(DIRECTION): Switch every "Where should I click to" in the lines below to "Where do I click to", keeping all else unchanged.

(Stored dataset lines):
● ● ●

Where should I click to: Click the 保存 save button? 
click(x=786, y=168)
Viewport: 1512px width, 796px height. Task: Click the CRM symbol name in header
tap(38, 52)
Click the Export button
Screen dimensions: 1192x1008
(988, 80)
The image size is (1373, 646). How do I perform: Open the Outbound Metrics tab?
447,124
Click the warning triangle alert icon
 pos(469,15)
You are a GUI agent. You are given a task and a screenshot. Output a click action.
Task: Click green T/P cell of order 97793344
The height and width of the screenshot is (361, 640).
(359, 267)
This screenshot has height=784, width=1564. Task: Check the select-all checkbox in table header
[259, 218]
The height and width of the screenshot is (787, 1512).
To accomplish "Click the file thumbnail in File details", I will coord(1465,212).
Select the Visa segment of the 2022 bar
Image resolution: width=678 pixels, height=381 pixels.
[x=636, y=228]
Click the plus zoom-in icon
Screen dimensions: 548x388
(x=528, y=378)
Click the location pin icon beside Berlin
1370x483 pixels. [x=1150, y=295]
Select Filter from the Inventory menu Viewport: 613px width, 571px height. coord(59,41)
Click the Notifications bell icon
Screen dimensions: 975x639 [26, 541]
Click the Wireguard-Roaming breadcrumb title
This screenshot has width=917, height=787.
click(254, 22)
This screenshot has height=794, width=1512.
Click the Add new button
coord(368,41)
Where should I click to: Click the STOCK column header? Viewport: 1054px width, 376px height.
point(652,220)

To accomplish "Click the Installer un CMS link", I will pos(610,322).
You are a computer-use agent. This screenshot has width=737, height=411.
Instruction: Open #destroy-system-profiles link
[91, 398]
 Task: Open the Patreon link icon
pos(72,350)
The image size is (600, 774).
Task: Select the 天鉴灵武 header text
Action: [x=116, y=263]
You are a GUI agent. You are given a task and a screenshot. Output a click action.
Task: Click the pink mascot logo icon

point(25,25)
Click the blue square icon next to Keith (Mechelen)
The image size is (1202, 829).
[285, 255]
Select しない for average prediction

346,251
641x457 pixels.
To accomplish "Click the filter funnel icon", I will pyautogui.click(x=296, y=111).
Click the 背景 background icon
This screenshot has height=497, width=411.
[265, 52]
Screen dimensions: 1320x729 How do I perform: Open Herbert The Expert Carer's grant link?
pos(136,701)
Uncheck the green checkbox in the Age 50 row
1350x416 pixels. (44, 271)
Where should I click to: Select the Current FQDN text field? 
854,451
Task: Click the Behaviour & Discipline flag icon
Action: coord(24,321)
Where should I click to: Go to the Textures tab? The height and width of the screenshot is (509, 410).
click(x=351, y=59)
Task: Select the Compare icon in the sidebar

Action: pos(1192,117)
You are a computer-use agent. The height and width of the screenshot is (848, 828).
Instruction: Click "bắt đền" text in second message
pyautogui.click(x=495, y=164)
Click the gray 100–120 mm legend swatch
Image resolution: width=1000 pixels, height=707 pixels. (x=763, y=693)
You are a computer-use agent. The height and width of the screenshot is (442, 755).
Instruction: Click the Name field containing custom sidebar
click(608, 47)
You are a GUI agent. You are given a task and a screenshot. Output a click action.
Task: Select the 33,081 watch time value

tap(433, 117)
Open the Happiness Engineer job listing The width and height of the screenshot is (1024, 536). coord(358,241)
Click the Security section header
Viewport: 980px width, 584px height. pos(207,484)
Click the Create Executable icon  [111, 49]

● ● ●

(TASK RESULT):
Where do I click to: Click the 保存 save button? 
click(x=786, y=168)
Viewport: 1512px width, 796px height. Task: Click the CRM symbol name in header
tap(38, 52)
Click the Export button
Screen dimensions: 1192x1008
(988, 80)
The image size is (1373, 646). How do I perform: Open the Outbound Metrics tab?
447,124
Click the warning triangle alert icon
 pos(469,15)
You are a GUI agent. You are given a task and a screenshot. Output a click action.
Task: Click green T/P cell of order 97793344
The height and width of the screenshot is (361, 640).
(359, 267)
This screenshot has height=784, width=1564. Task: Check the select-all checkbox in table header
[259, 218]
The height and width of the screenshot is (787, 1512).
To accomplish "Click the file thumbnail in File details", I will coord(1465,212).
Select the Visa segment of the 2022 bar
Image resolution: width=678 pixels, height=381 pixels.
[x=636, y=228]
Click the plus zoom-in icon
Screen dimensions: 548x388
(x=528, y=378)
Click the location pin icon beside Berlin
1370x483 pixels. [x=1150, y=295]
Select Filter from the Inventory menu Viewport: 613px width, 571px height. coord(59,41)
Click the Notifications bell icon
Screen dimensions: 975x639 [26, 541]
Click the Wireguard-Roaming breadcrumb title
This screenshot has width=917, height=787.
click(254, 22)
This screenshot has height=794, width=1512.
Click the Add new button
coord(368,41)
Where do I click to: Click the STOCK column header? Viewport: 1054px width, 376px height.
point(652,220)

To accomplish "Click the Installer un CMS link", I will pos(610,322).
You are a computer-use agent. This screenshot has width=737, height=411.
Instruction: Open #destroy-system-profiles link
[91, 398]
 Task: Open the Patreon link icon
pos(72,350)
The image size is (600, 774).
Task: Select the 天鉴灵武 header text
Action: [x=116, y=263]
You are a GUI agent. You are given a task and a screenshot. Output a click action.
Task: Click the pink mascot logo icon

point(25,25)
Click the blue square icon next to Keith (Mechelen)
The image size is (1202, 829).
[285, 255]
Select しない for average prediction

346,251
641x457 pixels.
To accomplish "Click the filter funnel icon", I will pyautogui.click(x=296, y=111).
Click the 背景 background icon
This screenshot has height=497, width=411.
[265, 52]
Screen dimensions: 1320x729 How do I perform: Open Herbert The Expert Carer's grant link?
pos(136,701)
Uncheck the green checkbox in the Age 50 row
1350x416 pixels. (44, 271)
Where do I click to: Select the Current FQDN text field? 
854,451
Task: Click the Behaviour & Discipline flag icon
Action: coord(24,321)
Where do I click to: Go to the Textures tab? The height and width of the screenshot is (509, 410).
click(x=351, y=59)
Task: Select the Compare icon in the sidebar

Action: pos(1192,117)
You are a computer-use agent. The height and width of the screenshot is (848, 828).
Instruction: Click "bắt đền" text in second message
pyautogui.click(x=495, y=164)
Click the gray 100–120 mm legend swatch
Image resolution: width=1000 pixels, height=707 pixels. (x=763, y=693)
You are a computer-use agent. The height and width of the screenshot is (442, 755).
Instruction: Click the Name field containing custom sidebar
click(608, 47)
You are a GUI agent. You are given a task and a screenshot. Output a click action.
Task: Select the 33,081 watch time value

tap(433, 117)
Open the Happiness Engineer job listing The width and height of the screenshot is (1024, 536). coord(358,241)
Click the Security section header
Viewport: 980px width, 584px height. pos(207,484)
Click the Create Executable icon  [111, 49]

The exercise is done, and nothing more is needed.